|MANITCHOTPISIT, PENNAPA - Illinois State University|
|Skory, Christopher - Chris|
Submitted to: Biotechnology Letters
Publication Type: Peer Reviewed Journal
Publication Acceptance Date: 6/9/2015
Publication Date: 6/26/2015
Citation: Leathers, T.D., Price, N.P.J., Bischoff, K.M., Manitchotpisit, P., Skory, C.D. 2015. Production of novel types of antibacterial liamocins by diverse strains of Aureobasidium pullulans grown on different culture media. Biotechnology Letters. 37(10):2075-2081. doi: 10.1007/s10529-015-1892-3.
Interpretive Summary: In this research, we compared production of certain antibacterial compounds, called “liamocins,” using different microbial strains and culture media. New methods are needed to improve production of antibacterial compounds. Results showed that the choice of microbial strain and culture medium affected both the yield and types of antibacterials produced. These results are important to researchers developing improved methods to produce antibacterial compounds.

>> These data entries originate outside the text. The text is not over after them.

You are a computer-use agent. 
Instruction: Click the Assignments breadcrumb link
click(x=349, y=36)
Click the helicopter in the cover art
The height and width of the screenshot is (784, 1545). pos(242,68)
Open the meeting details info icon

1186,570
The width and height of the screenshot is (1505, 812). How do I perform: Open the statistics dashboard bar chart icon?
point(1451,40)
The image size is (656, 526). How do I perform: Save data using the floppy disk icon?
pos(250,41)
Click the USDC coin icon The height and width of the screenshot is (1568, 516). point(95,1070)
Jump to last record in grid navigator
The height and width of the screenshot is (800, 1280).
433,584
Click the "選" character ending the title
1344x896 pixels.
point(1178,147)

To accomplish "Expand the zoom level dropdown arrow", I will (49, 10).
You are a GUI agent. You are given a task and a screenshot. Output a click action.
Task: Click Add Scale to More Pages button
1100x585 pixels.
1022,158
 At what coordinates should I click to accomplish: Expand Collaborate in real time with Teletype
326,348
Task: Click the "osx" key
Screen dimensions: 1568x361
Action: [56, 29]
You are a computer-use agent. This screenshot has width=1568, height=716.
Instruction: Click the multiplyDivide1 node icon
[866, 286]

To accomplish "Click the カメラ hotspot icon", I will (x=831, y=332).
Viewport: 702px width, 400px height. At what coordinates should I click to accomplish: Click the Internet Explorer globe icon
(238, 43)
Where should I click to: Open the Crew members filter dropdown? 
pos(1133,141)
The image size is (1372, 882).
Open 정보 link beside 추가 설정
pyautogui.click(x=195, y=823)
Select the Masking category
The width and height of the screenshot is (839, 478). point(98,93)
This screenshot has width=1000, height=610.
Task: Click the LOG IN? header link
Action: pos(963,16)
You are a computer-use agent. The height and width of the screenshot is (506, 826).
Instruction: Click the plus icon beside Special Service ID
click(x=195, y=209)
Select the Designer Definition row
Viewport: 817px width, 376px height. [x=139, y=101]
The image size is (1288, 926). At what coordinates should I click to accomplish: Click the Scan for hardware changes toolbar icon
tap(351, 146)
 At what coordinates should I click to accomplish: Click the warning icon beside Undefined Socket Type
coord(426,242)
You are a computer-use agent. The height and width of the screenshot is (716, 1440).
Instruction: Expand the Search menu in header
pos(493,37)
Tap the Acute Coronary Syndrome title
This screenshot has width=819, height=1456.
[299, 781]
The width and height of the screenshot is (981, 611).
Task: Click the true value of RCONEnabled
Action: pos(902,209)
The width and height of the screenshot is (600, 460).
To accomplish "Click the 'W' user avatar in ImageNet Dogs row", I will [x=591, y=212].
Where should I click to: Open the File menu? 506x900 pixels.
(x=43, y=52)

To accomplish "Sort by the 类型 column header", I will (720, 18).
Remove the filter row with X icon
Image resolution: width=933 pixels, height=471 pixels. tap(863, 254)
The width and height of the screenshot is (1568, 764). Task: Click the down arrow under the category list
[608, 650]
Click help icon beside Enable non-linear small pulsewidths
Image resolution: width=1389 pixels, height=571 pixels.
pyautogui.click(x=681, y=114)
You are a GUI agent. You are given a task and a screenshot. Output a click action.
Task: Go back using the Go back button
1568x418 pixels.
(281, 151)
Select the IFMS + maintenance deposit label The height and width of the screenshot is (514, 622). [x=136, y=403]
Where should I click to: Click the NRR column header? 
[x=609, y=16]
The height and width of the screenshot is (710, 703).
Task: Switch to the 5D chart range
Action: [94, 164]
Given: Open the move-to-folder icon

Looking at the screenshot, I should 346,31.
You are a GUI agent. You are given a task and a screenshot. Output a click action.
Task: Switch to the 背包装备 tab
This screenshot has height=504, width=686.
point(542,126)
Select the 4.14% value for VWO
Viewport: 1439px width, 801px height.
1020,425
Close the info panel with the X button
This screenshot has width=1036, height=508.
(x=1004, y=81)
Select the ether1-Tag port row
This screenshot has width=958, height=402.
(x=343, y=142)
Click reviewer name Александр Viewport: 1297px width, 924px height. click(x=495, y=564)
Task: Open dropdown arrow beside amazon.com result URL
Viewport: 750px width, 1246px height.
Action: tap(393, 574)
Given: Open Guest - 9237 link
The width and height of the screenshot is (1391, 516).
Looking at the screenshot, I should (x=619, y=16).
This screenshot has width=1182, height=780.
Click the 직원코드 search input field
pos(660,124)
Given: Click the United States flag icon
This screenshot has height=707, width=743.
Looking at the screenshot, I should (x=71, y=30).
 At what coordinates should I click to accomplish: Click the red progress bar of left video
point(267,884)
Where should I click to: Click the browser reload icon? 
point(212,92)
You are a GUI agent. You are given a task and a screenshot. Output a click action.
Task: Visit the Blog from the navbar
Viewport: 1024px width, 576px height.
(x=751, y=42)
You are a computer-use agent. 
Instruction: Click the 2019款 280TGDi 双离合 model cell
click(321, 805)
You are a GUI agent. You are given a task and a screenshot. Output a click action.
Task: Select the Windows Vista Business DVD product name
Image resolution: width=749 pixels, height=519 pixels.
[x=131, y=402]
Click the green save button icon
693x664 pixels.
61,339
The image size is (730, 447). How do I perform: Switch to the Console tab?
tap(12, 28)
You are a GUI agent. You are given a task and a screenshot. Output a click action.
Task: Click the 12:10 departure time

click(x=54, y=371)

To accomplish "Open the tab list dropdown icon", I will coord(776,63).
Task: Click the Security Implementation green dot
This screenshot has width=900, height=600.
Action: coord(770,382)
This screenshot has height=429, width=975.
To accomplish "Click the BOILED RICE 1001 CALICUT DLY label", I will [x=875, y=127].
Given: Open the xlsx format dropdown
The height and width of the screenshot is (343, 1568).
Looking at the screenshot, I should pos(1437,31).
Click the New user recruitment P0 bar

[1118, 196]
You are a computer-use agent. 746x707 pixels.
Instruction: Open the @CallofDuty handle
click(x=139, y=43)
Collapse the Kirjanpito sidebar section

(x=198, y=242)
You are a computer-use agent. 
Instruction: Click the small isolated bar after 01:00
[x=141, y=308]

Technical Abstract: Objective: The objective was to compare production of antibacterial liamocins by diverse strains of A. pullulans grown on different culture media. Results: Liamocins produced by strains of A. pullulans have potential agricultural and pharmaceutical applications as antibacterials with specificity against Streptococcus sp. Six strains of A. pullulans were characterized for liamocin production on four different culture media. The choice of strain and culture medium affected growth, liamocin yields, and production of contaminating pigments. Best growth and highest liamocin yields were obtained using A. pullulans strain NRRL 50384 grown on PM medium. Unexpectedly, the choice of strain and culture medium also affected the structure of liamocins produced, providing novel types of liamocins. Liamocins varied not only in the ratios of trimer and tetramer polyester tail groups, but also in the nature of the polyol headgroup, which could include mannitol, arabitol, or glycerol. Conclusions: The ability to conveniently produce novel types of liamocins in good yields will provide novel antibacterials for applied uses, and facilitate structure-function studies on the mechanism of antibacterial activity.